* Task details
The lines from the start of the records through the one containing "Task: Click Inverser la sélection" are to be transcribed exactly, and nothing else.

Task inputs START

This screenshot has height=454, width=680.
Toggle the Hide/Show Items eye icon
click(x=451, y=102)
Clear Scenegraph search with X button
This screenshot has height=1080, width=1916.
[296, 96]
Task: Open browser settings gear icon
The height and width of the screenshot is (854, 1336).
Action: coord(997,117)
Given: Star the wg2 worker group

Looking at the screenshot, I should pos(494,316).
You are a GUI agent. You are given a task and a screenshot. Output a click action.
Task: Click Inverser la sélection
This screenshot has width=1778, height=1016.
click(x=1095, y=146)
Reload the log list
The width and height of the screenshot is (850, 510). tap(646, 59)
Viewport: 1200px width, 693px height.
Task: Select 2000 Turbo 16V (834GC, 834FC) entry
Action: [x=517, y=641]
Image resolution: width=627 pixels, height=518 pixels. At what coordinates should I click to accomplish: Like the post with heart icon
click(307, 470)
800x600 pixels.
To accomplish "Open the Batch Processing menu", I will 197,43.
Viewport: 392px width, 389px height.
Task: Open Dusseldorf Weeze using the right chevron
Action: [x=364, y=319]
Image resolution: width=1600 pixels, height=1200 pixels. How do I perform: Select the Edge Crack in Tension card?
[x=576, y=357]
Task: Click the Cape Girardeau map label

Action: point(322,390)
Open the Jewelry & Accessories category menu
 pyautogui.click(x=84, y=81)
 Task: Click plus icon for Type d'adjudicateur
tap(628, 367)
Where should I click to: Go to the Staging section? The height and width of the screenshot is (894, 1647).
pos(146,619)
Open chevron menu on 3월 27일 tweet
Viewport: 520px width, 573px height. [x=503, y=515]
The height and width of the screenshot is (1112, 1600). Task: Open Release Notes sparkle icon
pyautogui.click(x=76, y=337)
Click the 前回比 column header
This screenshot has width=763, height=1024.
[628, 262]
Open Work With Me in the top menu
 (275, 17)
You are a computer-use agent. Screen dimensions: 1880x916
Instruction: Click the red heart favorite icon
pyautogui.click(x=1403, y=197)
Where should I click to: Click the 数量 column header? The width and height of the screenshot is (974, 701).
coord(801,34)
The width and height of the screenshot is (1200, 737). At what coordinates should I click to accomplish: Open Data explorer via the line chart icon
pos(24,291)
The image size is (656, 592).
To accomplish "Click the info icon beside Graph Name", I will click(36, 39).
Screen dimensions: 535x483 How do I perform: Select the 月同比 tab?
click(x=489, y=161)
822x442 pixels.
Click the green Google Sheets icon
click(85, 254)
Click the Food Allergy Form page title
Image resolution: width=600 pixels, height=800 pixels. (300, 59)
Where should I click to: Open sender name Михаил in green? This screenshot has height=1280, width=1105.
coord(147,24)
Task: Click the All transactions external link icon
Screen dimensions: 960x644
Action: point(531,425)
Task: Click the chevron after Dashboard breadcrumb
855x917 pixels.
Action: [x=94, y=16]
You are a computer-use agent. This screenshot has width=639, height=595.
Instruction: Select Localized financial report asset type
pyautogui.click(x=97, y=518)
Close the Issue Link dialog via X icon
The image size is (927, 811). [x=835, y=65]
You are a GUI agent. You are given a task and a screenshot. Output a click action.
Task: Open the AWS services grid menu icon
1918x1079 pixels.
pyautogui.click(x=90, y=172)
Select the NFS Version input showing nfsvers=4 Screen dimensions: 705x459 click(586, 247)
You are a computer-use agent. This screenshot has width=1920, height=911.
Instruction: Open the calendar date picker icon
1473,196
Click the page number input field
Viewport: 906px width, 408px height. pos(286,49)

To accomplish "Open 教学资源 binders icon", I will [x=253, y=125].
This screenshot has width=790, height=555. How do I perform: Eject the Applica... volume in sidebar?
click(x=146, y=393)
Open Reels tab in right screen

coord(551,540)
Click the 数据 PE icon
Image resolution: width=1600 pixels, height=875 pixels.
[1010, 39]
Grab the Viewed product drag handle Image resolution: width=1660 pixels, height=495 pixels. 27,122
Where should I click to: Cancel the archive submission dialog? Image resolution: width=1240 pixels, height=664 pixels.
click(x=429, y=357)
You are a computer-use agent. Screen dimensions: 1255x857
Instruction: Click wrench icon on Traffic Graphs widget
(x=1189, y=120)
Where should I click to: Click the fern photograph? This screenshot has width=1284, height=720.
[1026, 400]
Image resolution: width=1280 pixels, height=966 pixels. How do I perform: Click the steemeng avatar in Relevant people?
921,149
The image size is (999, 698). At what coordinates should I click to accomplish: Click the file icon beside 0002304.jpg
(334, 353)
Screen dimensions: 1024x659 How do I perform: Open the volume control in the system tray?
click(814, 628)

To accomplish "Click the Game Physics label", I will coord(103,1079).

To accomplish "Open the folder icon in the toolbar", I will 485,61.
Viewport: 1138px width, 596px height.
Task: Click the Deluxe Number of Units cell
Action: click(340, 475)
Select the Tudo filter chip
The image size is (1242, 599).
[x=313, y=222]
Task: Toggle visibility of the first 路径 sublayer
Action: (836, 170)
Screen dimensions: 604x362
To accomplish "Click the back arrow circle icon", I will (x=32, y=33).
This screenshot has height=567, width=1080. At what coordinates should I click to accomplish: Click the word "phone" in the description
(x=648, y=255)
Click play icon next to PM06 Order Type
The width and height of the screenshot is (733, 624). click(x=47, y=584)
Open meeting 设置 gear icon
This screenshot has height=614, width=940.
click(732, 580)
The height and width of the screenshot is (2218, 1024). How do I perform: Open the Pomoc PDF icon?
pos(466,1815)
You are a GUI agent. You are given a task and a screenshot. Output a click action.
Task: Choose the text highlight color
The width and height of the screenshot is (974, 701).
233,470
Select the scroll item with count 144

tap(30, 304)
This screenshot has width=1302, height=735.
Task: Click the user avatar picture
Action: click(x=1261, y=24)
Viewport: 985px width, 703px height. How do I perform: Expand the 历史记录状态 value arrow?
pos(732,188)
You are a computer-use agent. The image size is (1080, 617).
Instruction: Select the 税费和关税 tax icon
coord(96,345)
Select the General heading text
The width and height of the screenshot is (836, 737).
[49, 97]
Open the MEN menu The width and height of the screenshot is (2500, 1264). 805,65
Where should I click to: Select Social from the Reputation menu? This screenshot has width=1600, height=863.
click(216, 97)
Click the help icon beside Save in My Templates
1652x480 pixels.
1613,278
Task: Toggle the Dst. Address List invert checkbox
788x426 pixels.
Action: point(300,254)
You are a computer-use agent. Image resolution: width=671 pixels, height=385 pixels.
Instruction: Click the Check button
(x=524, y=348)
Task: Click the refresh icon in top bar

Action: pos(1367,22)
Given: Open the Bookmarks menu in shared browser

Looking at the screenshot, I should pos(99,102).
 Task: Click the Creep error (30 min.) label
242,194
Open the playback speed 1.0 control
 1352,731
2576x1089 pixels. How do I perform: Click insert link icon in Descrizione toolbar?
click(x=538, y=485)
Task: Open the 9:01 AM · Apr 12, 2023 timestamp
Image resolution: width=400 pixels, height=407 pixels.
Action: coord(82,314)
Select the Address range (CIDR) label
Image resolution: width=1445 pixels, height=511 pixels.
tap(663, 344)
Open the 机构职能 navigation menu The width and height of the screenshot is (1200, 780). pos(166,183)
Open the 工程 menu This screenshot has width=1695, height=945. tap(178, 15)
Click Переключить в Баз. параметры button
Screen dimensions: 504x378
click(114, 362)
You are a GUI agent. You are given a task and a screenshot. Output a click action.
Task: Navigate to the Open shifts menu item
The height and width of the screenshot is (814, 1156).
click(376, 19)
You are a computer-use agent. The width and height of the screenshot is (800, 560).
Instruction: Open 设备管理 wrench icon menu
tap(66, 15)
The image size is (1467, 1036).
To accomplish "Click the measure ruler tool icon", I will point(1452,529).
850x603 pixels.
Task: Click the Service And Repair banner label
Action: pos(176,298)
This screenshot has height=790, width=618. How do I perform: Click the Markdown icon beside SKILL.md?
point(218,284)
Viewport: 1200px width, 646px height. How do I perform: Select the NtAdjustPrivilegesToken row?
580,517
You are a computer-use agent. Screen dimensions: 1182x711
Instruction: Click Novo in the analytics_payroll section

Task inputs END

* Response to this task
This screenshot has height=454, width=680.
Toggle the Hide/Show Items eye icon
click(x=451, y=102)
Clear Scenegraph search with X button
This screenshot has height=1080, width=1916.
[296, 96]
Task: Open browser settings gear icon
The height and width of the screenshot is (854, 1336).
Action: coord(997,117)
Given: Star the wg2 worker group

Looking at the screenshot, I should pos(494,316).
You are a GUI agent. You are given a task and a screenshot. Output a click action.
Task: Click Inverser la sélection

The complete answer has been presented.